La Pasqua al tempo del Covid: "Rametti d'ulivo sigillati e niente lavanda dei piedi"
Redazione Online
|4 anni fa

Niente lavanda dei piedi, rametti d’ulivo sigillati in buste di plastica e processioni ridotte. In tempo di Covid anche la Pasqua si trasforma: le parrocchie piacentine si preparano alla principale solennità del cristianesimo, che stavolta cade il 4 aprile, tra pochi giorni.

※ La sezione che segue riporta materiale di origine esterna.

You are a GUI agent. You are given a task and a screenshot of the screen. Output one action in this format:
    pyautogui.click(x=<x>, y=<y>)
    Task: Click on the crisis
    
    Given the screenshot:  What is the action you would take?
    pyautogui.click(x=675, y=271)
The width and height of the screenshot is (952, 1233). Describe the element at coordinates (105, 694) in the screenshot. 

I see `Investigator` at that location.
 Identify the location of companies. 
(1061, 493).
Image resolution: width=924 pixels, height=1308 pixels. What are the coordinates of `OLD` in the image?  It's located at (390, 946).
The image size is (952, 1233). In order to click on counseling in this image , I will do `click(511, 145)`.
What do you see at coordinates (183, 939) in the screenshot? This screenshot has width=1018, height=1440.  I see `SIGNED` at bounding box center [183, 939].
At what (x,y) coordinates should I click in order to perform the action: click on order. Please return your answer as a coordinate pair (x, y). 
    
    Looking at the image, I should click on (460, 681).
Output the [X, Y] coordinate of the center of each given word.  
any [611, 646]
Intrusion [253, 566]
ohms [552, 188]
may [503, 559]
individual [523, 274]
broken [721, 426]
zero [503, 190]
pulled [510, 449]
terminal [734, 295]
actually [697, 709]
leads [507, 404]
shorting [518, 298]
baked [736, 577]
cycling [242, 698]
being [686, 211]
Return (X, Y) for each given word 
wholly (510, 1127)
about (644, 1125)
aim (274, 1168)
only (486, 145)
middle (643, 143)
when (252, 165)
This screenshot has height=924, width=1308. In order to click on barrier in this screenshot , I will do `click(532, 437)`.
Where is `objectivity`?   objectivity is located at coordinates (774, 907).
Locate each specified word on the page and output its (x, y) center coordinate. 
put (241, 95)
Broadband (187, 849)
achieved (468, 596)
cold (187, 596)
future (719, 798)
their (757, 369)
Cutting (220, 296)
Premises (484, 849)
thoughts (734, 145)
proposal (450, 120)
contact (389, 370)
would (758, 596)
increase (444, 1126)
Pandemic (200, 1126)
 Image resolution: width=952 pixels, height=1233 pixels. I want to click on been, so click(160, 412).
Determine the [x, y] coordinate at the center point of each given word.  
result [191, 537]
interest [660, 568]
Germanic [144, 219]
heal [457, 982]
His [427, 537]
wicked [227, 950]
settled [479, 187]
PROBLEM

“La celebrazione varia un po’ – spiega don Alphonse Lukoki, sacerdote di San Savino – ma almeno quest’anno ci si può ritrovare per festeggiare la risurrezione di Gesù. La scorsa primavera, purtroppo, la pandemia aveva costretto ad annullare anche la Pasqua”. Ed ecco alcuni cambiamenti: “Nel giorno del Giovedì Santo – chiarisce il parroco di via Alberoni – non si terrà la lavanda dei piedi per i fedeli, così da garantire il rispetto del distanziamento sociale anti-Coronavirus. Inoltre, qui in San Savino si è deciso di impacchettare i rami di ulivo all’interno di confezioni di plastica insieme a un’immagine sacra, in modo da attenersi a tutte le norme igieniche. Le buste saranno poi distribuite con i guanti durante la messa pasquale di domenica mattina. Questa ricorrenza si trasforma, ma il messaggio di vita resta sempre lo stesso. E deve guidarci anche e soprattutto in questo periodo di Covid”.
Don Federico Tagliaferri, parroco di San Giuseppe Operaio in via Martiri della Resistenza, annuncia un’altra novità della Pasqua in epoca-Covid: “La liturgia del fuoco non si svolgerà più con i fedeli riuniti attorno al braciere, ma ognuno riceverà una candela al proprio posto. La tradizionale processione pasquale dalla chiesa di San Giuseppe è annullata, mentre la veglia sarà anticipata intorno alle 19.30. Le indicazioni sono arrivate direttamente dalla diocesi”.